──────── DOCUMENT TEXT
That is fucked up. There are only two solutions available at this time: Adopt the unwanted children, are prevent their existence. Abortion is a terrible solution. It is terrible that it even has to be done. But, it is far better than doing nothing. If you aren't adopting, and you are pro-life, then you are perpetuating a problem that will exist forever. 

To be pro-choice, and not adopt, basically puts a person into a category of epic immorality. It contributes to the suffering of countless generations of people. It contributes to the downfall of the nation. It contributes the raising healthcare cost. It contributes to the crime rate. It contributes to higher taxes. It contributes to child sex slavery. It contributes to drug addiction. Almost every major societal problem we have is made worse when children aren't taken care of. On top of it, the children suffer far more than society will. 

Adopt them, love them, and take care of them, or prevent them from being. Anything else is irresponsible.


----------



## bio-chem (Mar 15, 2013)

While in college I worked in a group home for at risk youth. Each of these kids had been taken from their families by the state because of bad family situations. We the staff were the primary care givers. It was a terrible system, with many flaws, and there was tons of things I wish i could change about that scenario. Despite all the negative associated with it, I couldn't imagine looking any one of those kids in the eye and telling them it would have been better for them and society to have never gotten the chance to draw breath.
────────────────
──────── SUPPLIED INFORMATION
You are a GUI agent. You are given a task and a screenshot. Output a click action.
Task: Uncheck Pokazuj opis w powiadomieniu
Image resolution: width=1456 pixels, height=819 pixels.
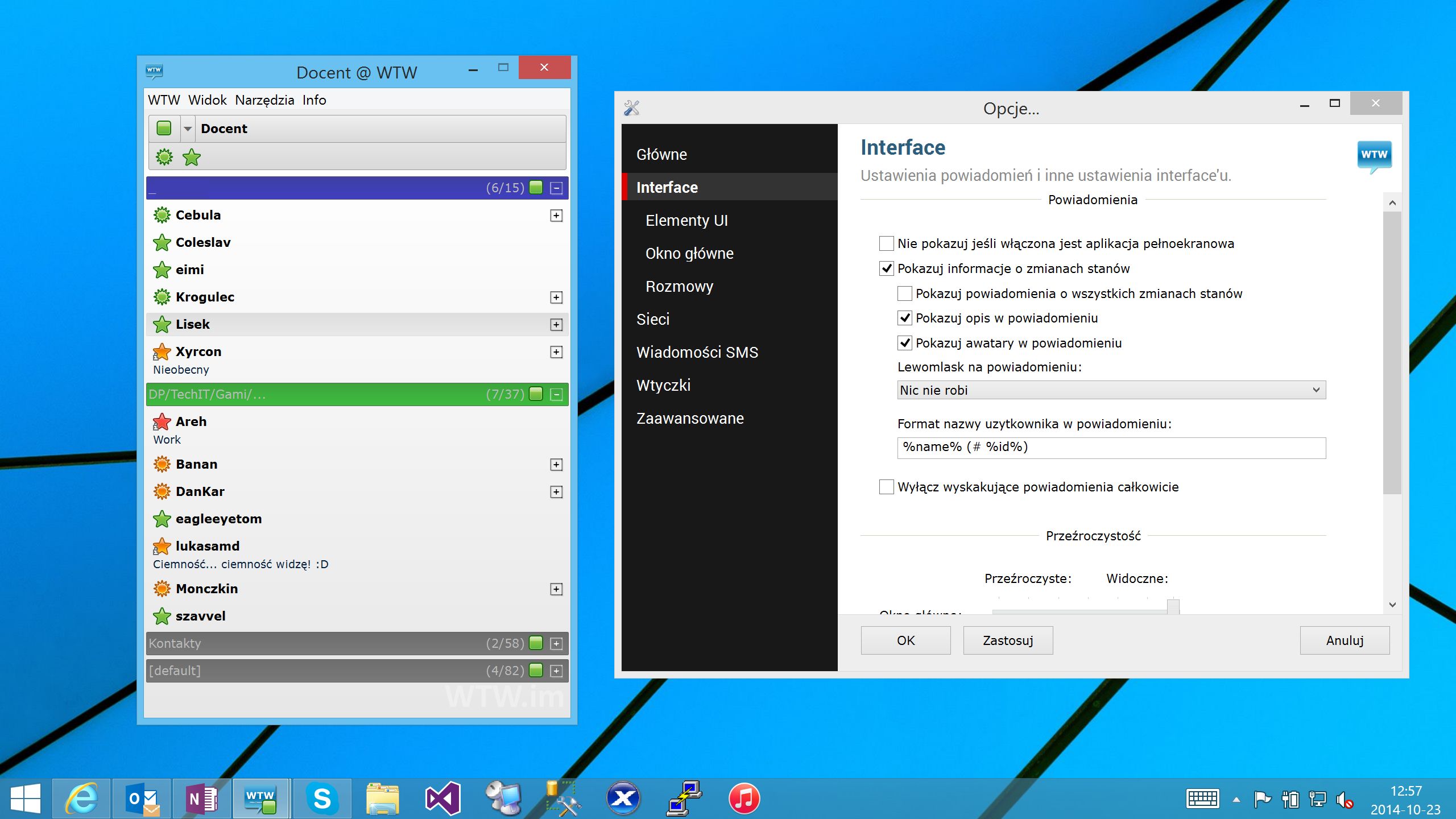904,318
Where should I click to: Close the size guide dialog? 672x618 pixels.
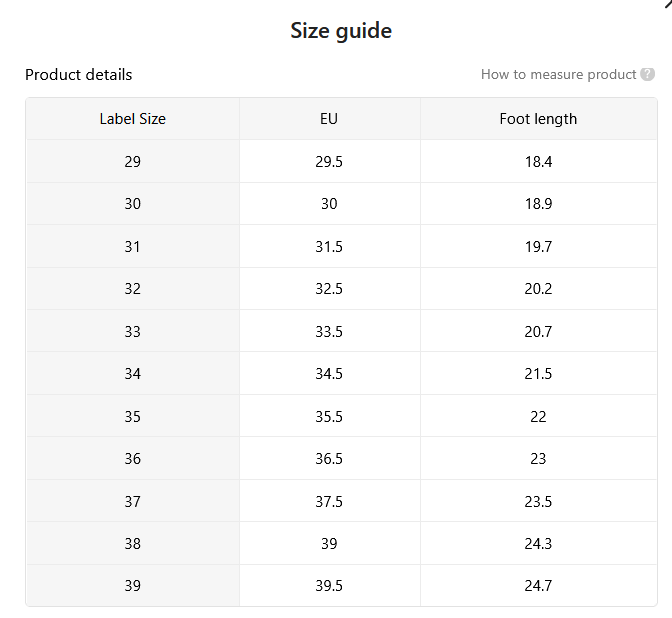pyautogui.click(x=668, y=3)
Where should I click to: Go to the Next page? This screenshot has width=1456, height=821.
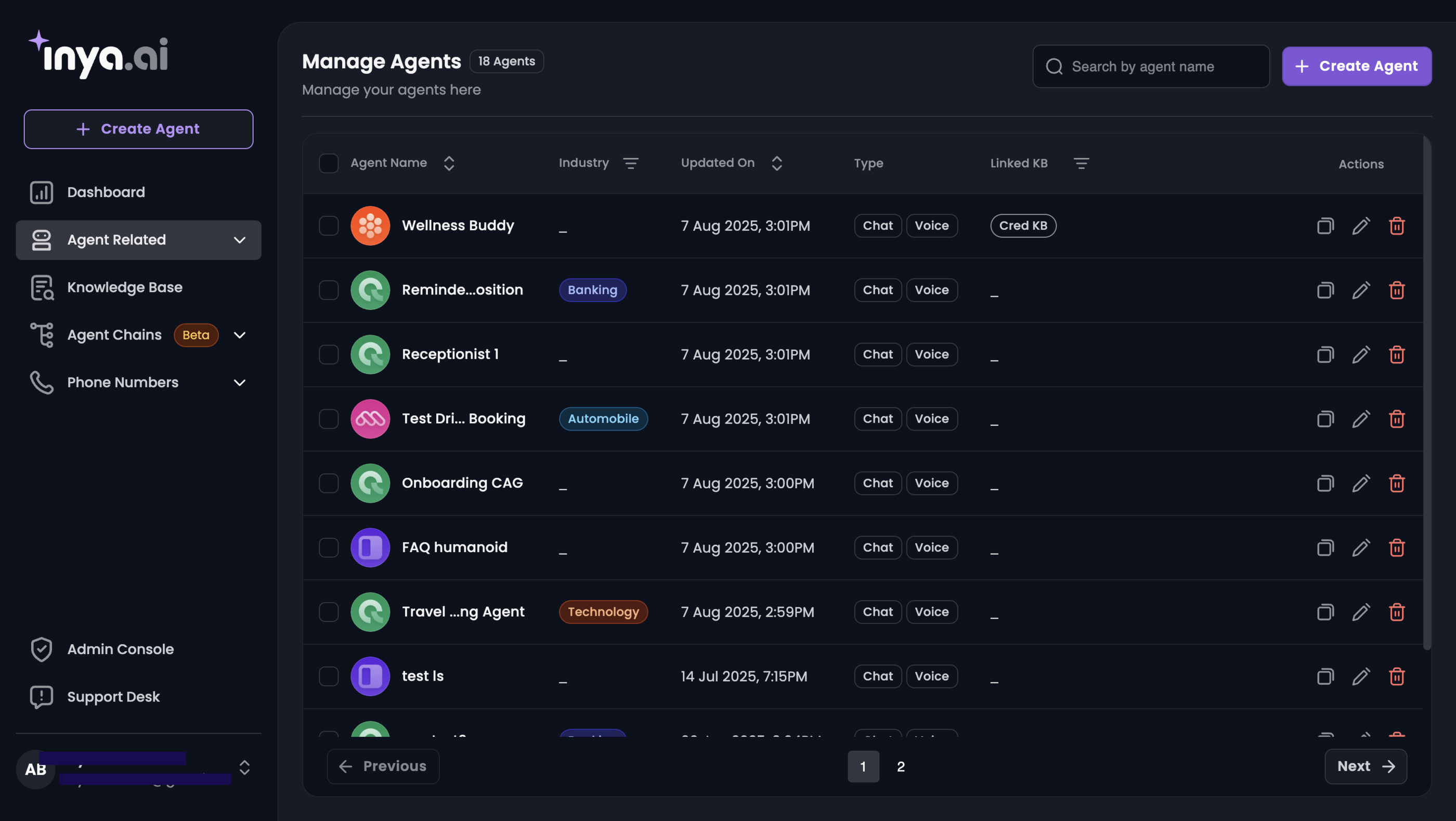[x=1365, y=766]
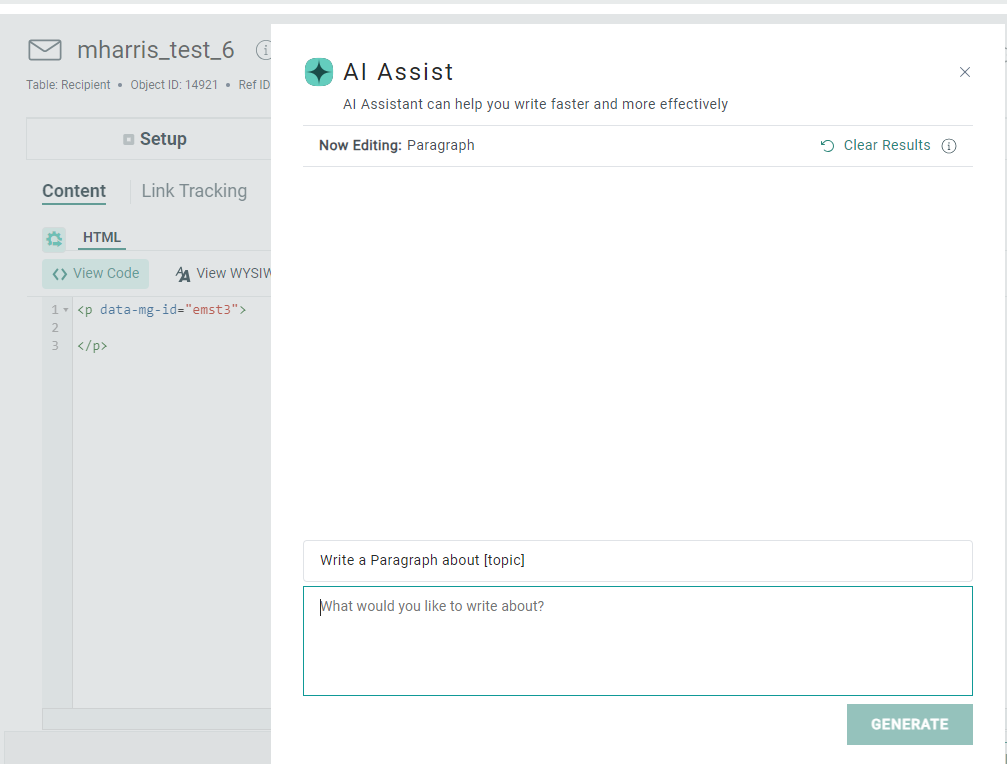The width and height of the screenshot is (1007, 764).
Task: Open the Setup section header
Action: tap(155, 140)
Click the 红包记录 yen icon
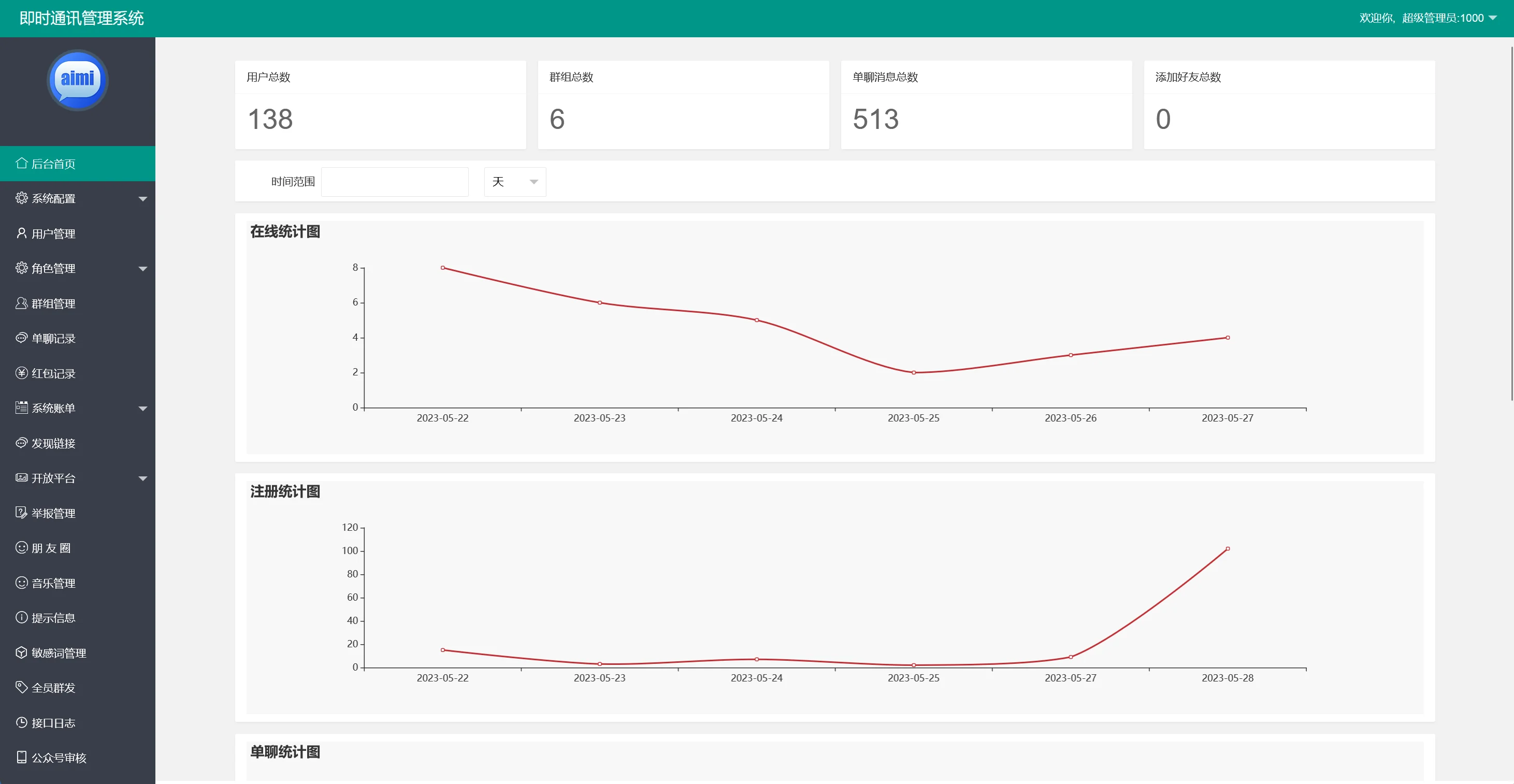This screenshot has height=784, width=1514. click(x=22, y=373)
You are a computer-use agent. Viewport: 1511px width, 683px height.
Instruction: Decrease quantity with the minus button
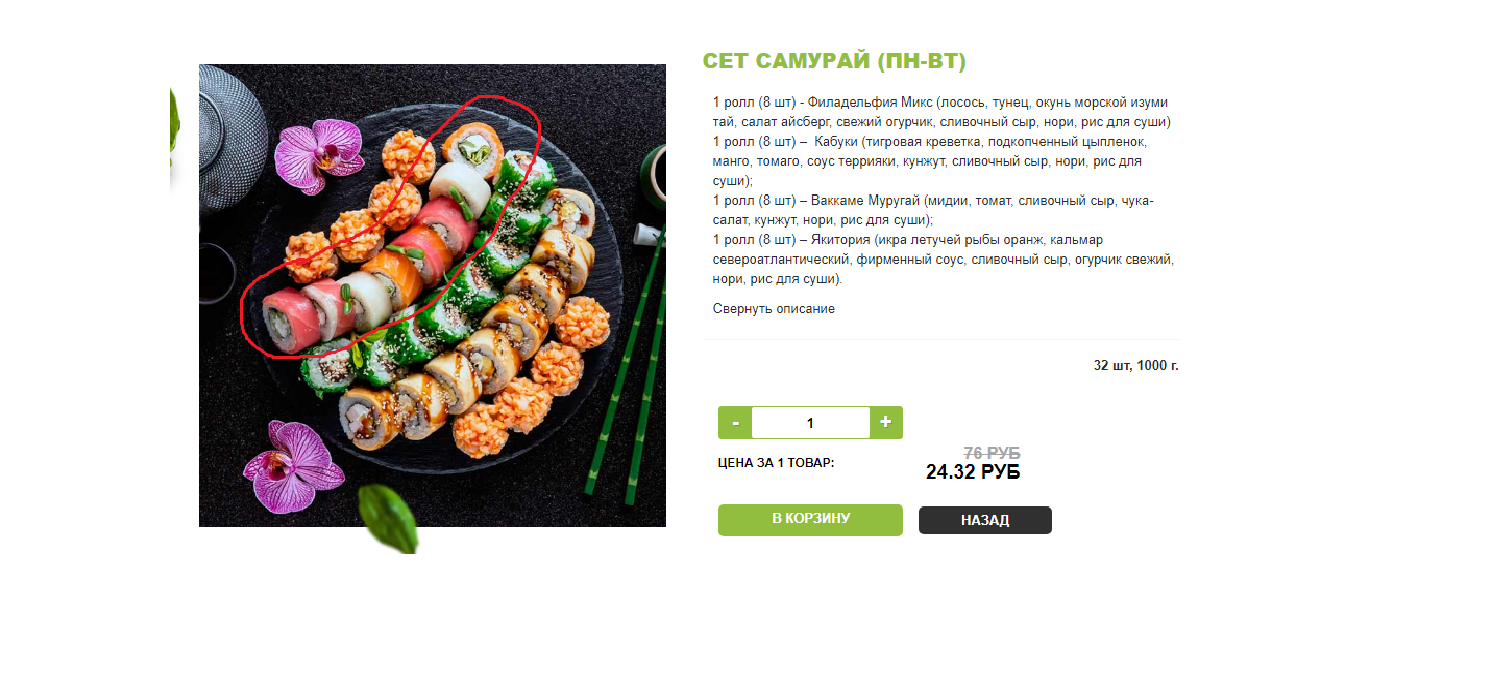pos(735,423)
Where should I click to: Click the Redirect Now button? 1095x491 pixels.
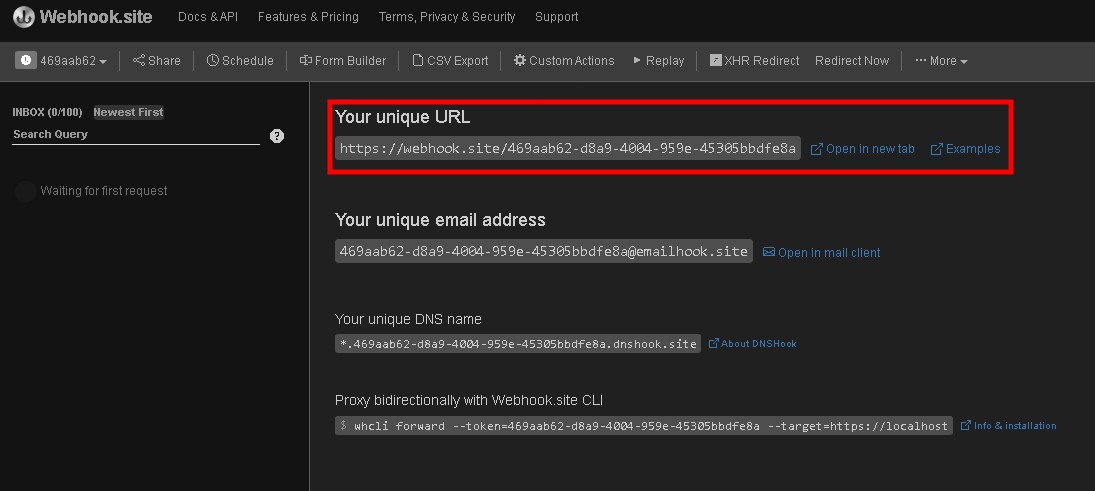pos(852,61)
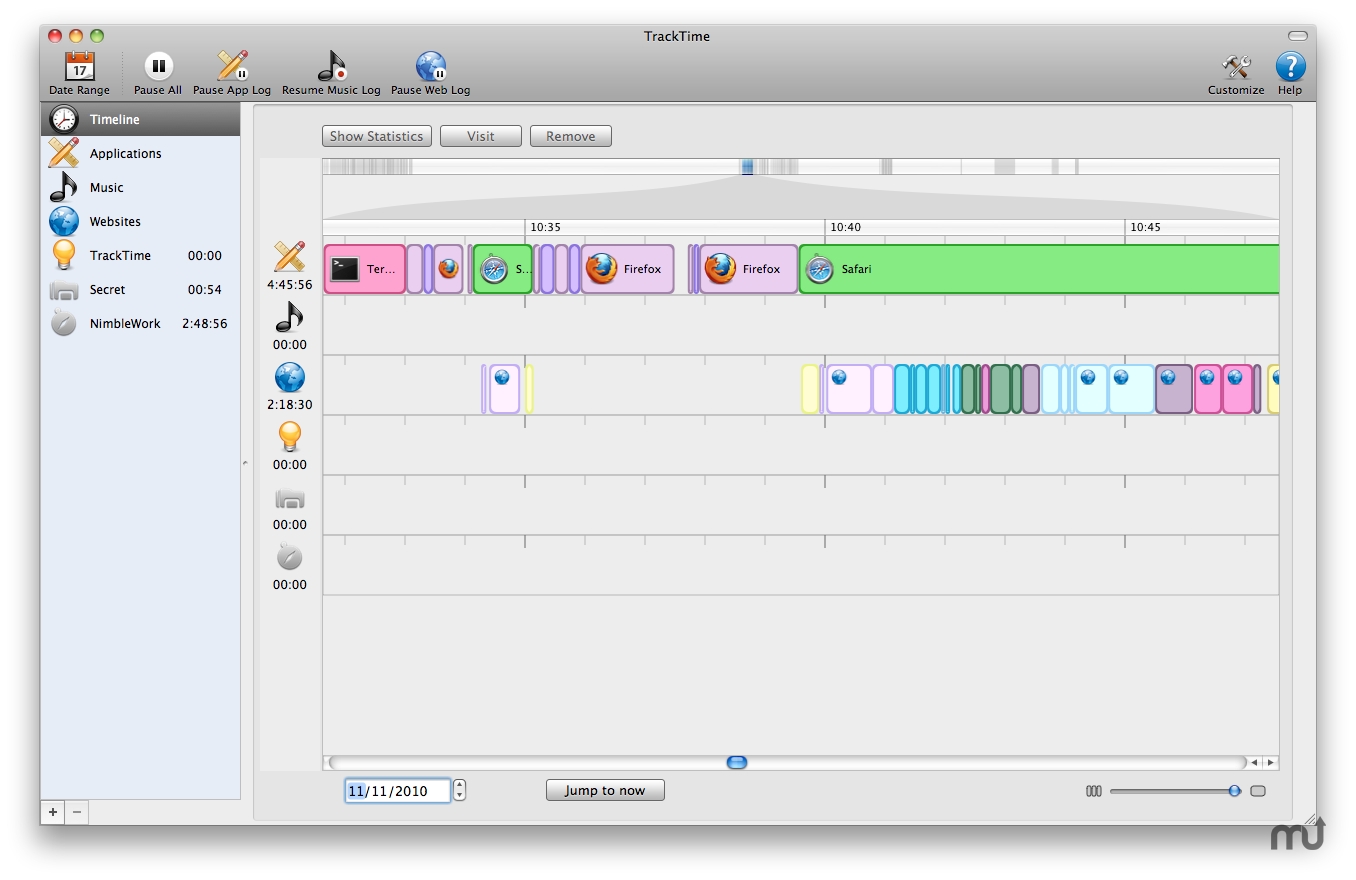The image size is (1356, 880).
Task: Select Applications in the sidebar
Action: 125,153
────────────────
__CHALLENGES__
A – Reproduce the stretch of the forum thread from "To be pro-choice, and" through "else is irresponsible.".
B – In the forum thread, where did bio-chem work while in college?

__RESULTS BY TASK__
A –
To be pro-choice, and not adopt, basically puts a person into a category of epic immorality. It contributes to the suffering of countless generations of people. It contributes to the downfall of the nation. It contributes the raising healthcare cost. It contributes to the crime rate. It contributes to higher taxes. It contributes to child sex slavery. It contributes to drug addiction. Almost every major societal problem we have is made worse when children aren't taken care of. On top of it, the children suffer far more than society will. 

Adopt them, love them, and take care of them, or prevent them from being. Anything else is irresponsible.

B – In a group home for at risk youth.